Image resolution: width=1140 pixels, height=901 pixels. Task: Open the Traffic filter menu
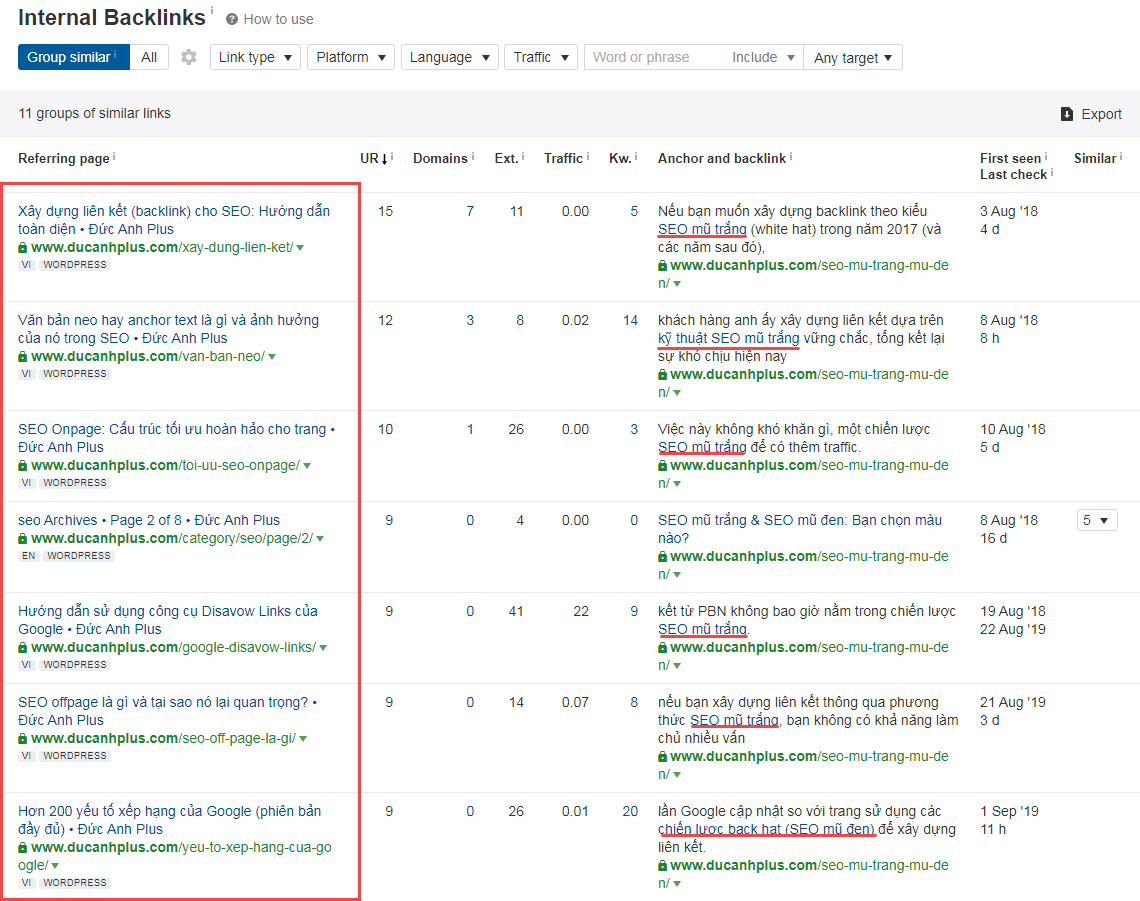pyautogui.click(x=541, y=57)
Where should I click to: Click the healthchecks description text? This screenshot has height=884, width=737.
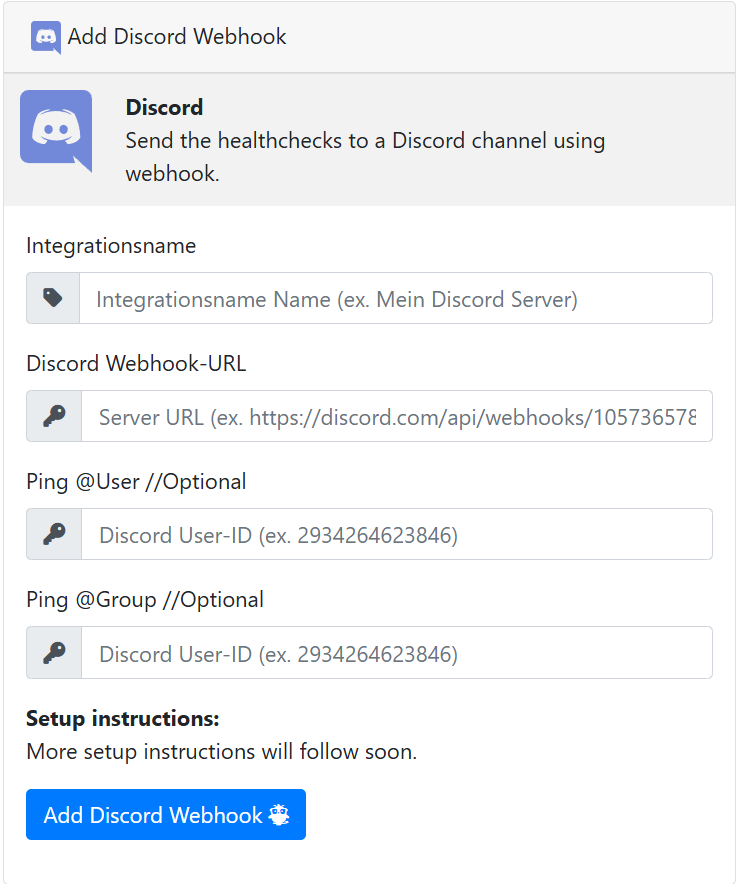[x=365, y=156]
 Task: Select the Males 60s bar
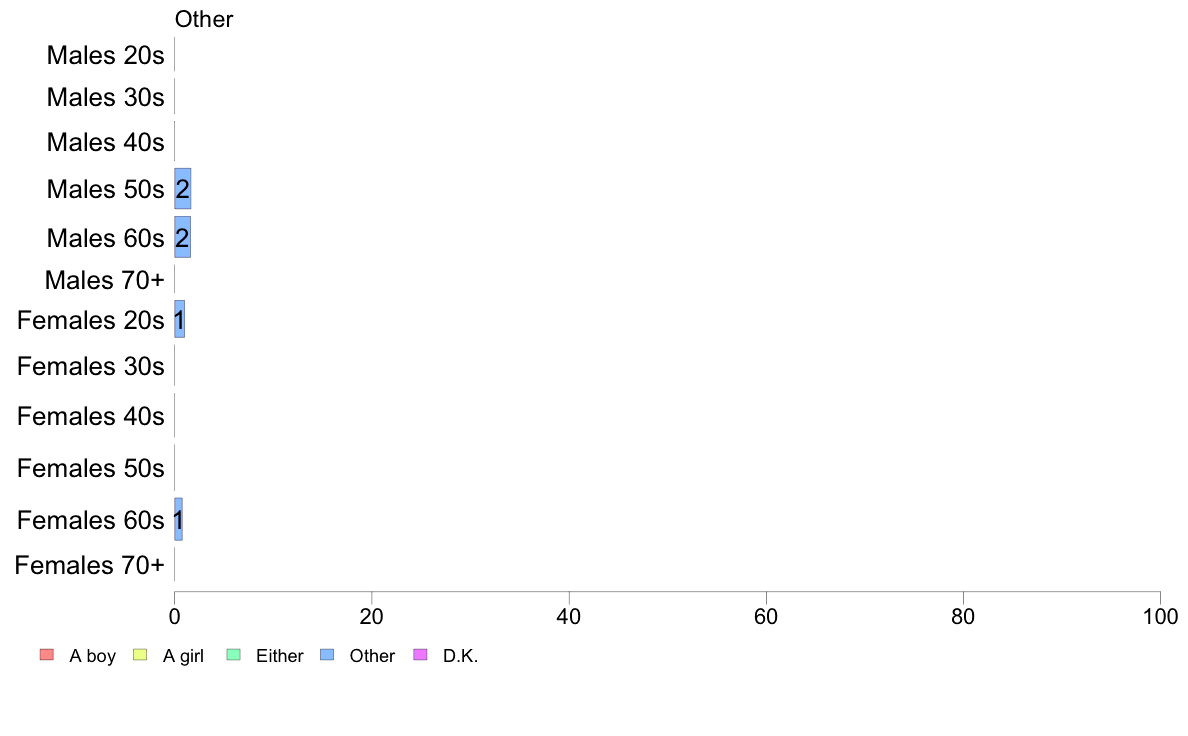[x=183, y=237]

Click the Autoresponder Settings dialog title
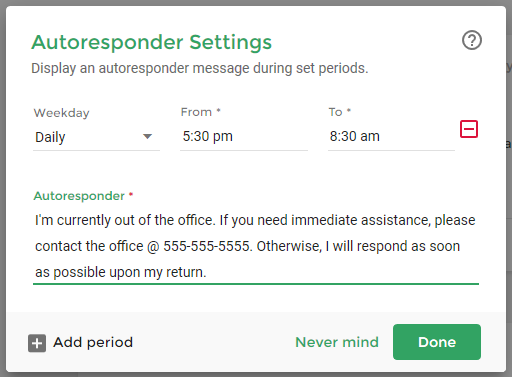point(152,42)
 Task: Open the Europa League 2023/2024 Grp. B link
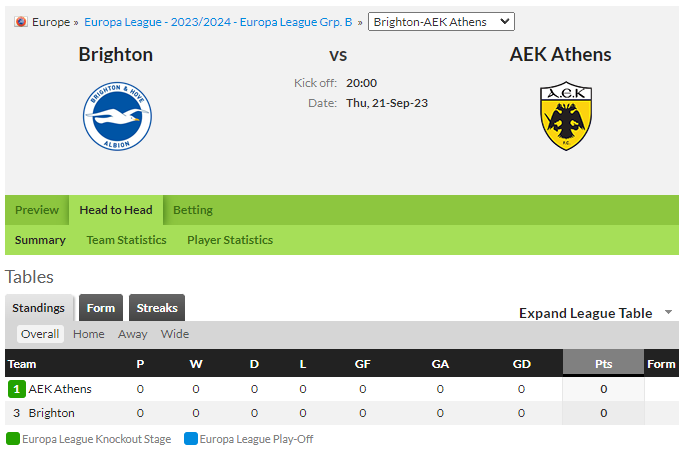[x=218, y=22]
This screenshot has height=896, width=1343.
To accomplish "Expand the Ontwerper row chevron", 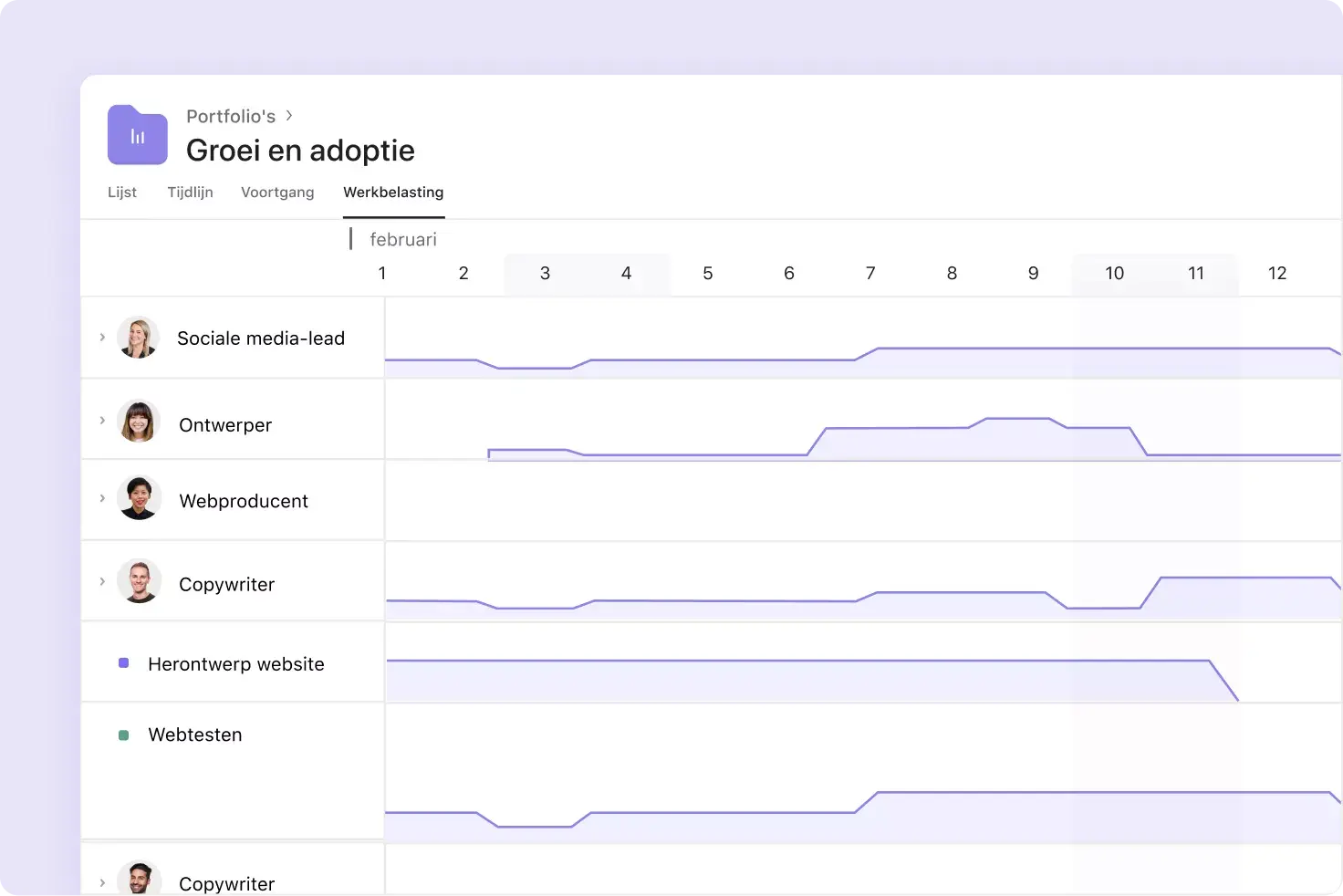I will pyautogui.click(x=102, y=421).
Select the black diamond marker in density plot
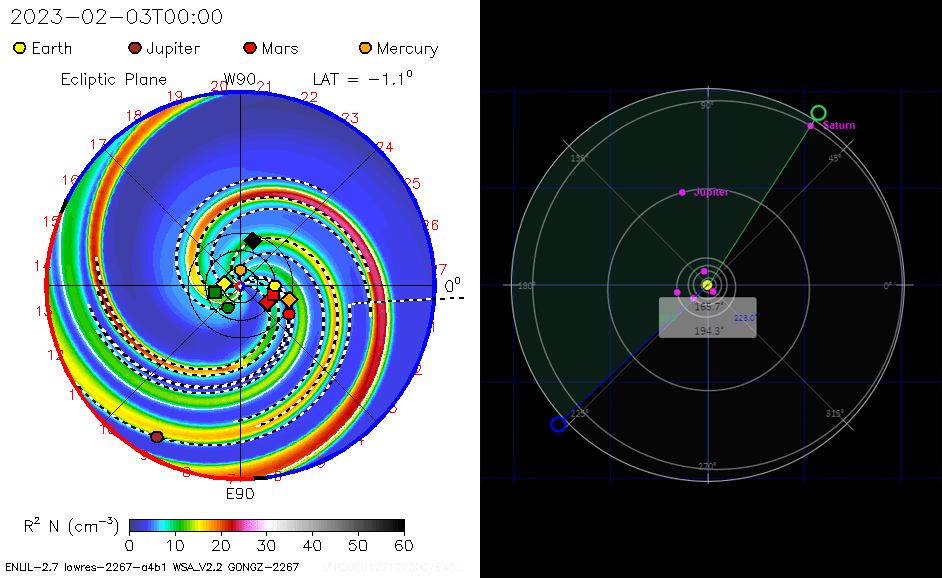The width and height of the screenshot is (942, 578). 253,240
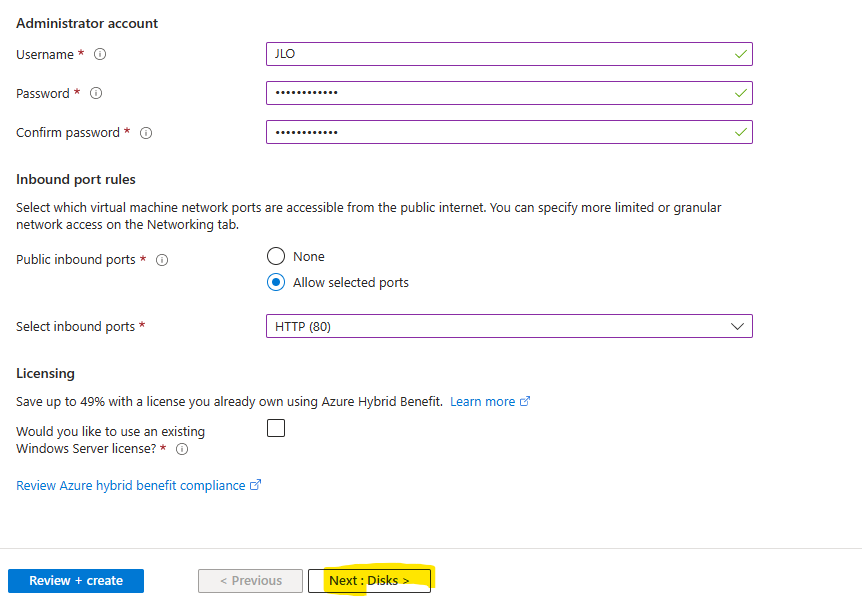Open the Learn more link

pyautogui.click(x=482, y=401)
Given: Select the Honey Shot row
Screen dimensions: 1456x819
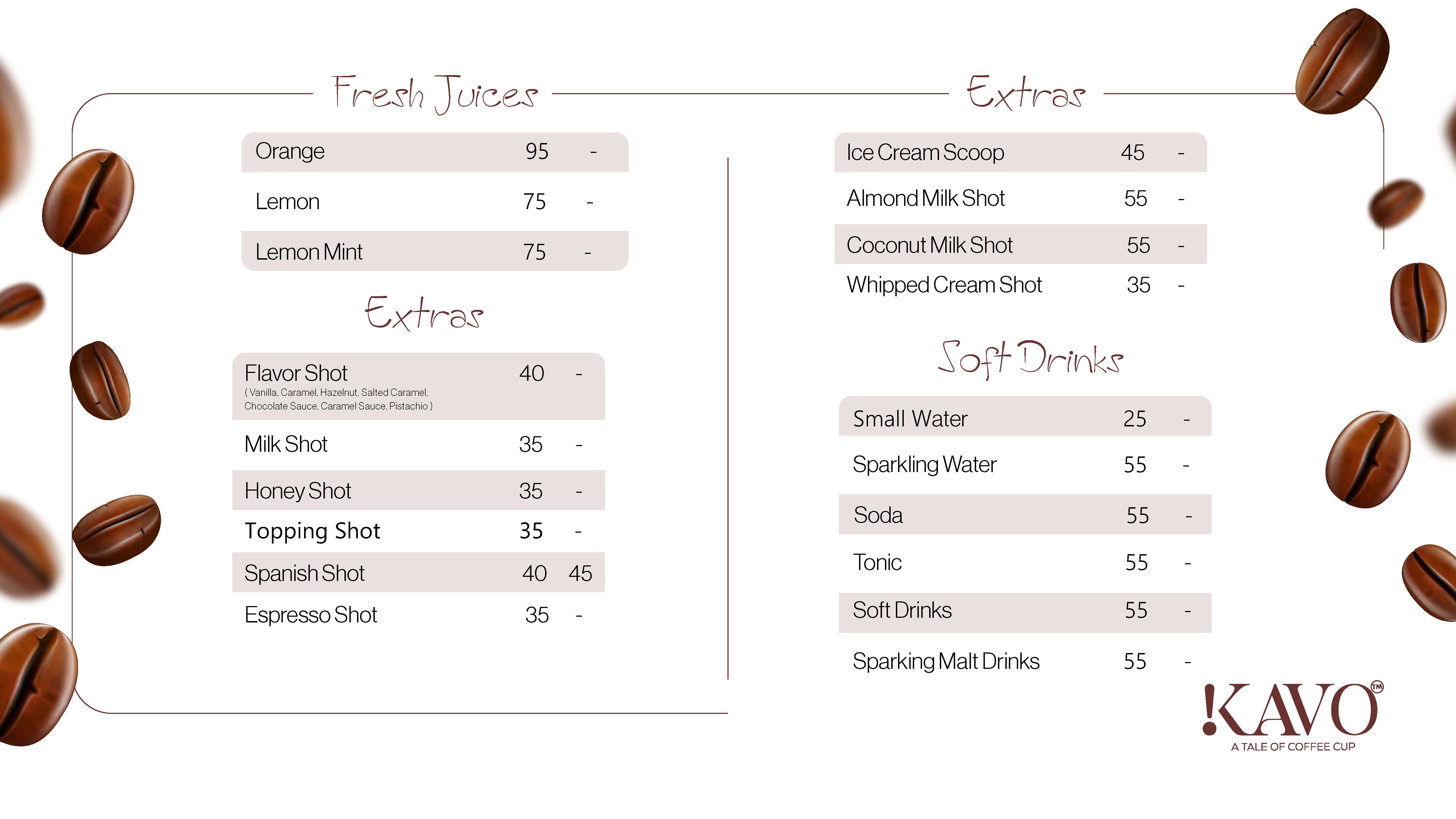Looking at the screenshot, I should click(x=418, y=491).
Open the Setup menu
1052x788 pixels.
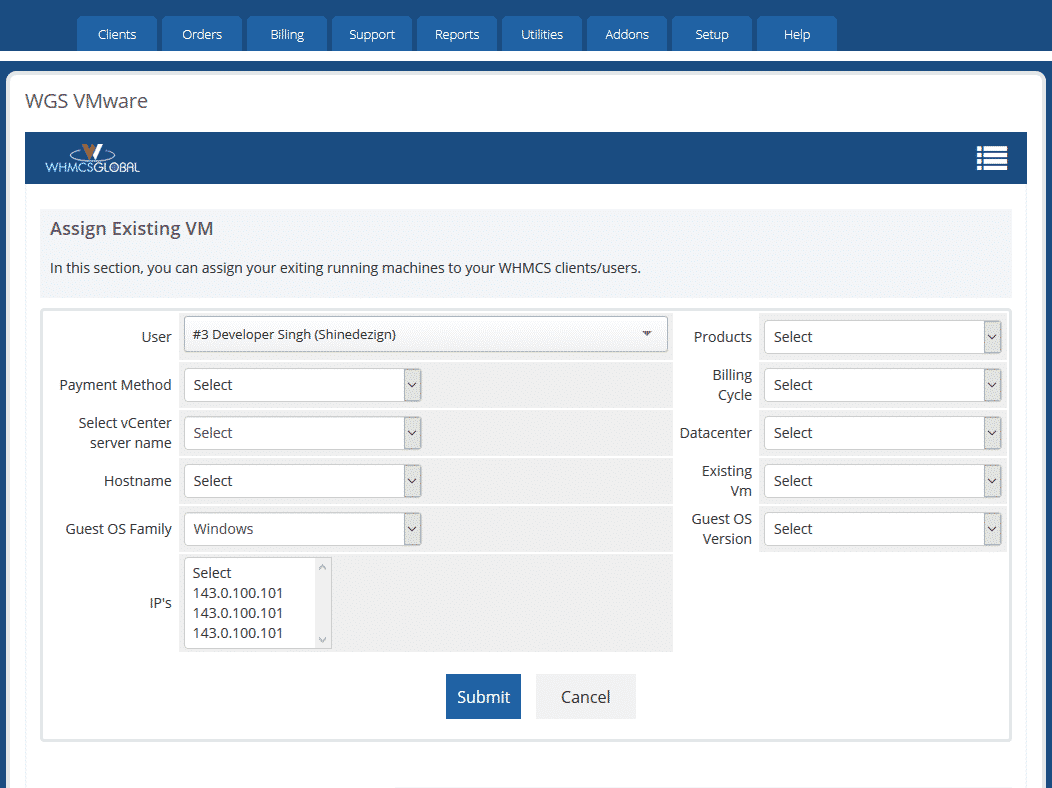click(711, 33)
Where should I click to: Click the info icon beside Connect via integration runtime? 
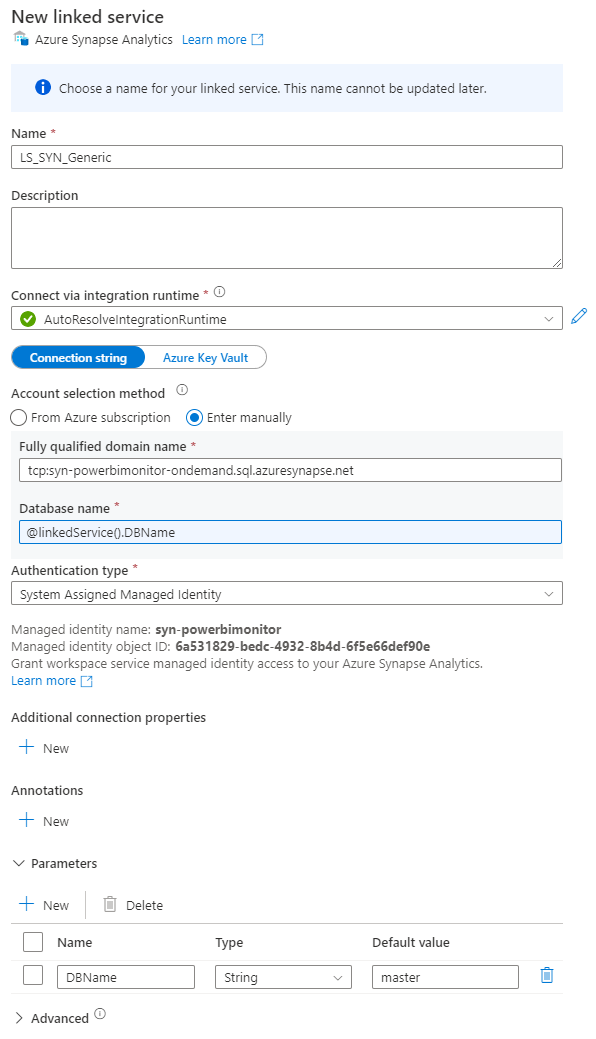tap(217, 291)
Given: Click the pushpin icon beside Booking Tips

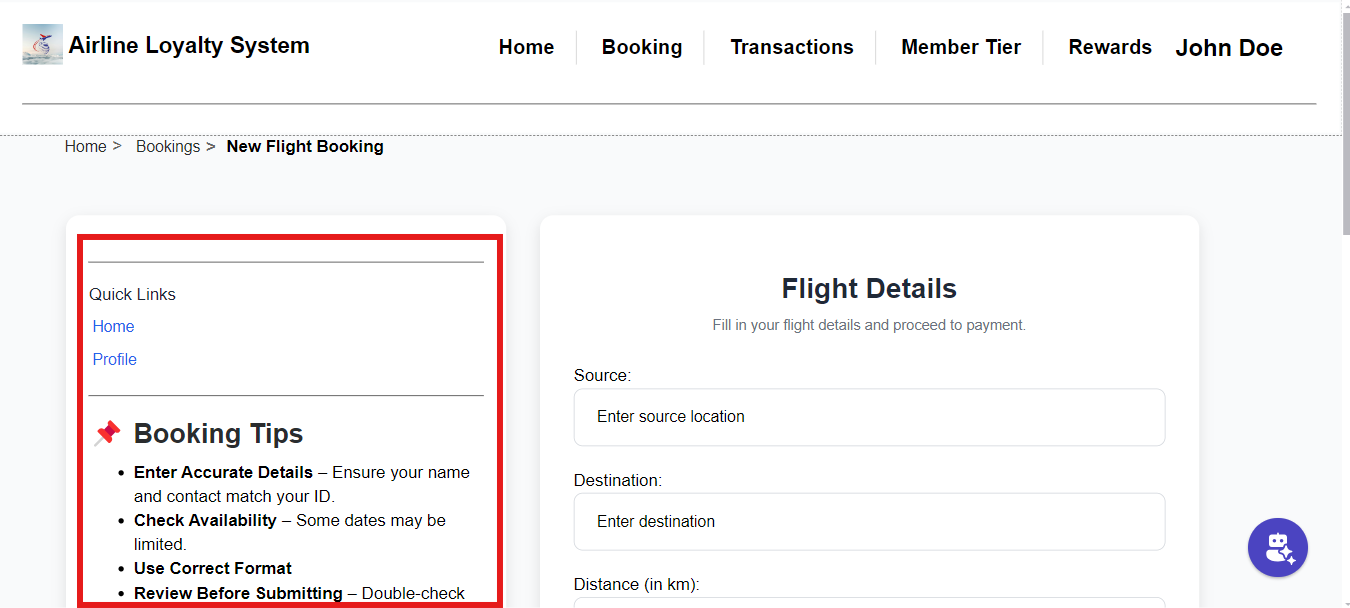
-- -- --
*Exercise task*
Return the records above from their first line through the line containing "point(152,42)", copying each line character for character but leaving out the pictures.

*Task result*
Image resolution: width=1140 pixels, height=901 pixels. Task: Open the Traffic filter menu
pyautogui.click(x=541, y=57)
Where should I click to: Click the healthchecks description text? This screenshot has height=884, width=737.
[x=365, y=156]
 Task: Select the Males 60s bar
[x=183, y=237]

Click the Autoresponder Settings dialog title
point(152,42)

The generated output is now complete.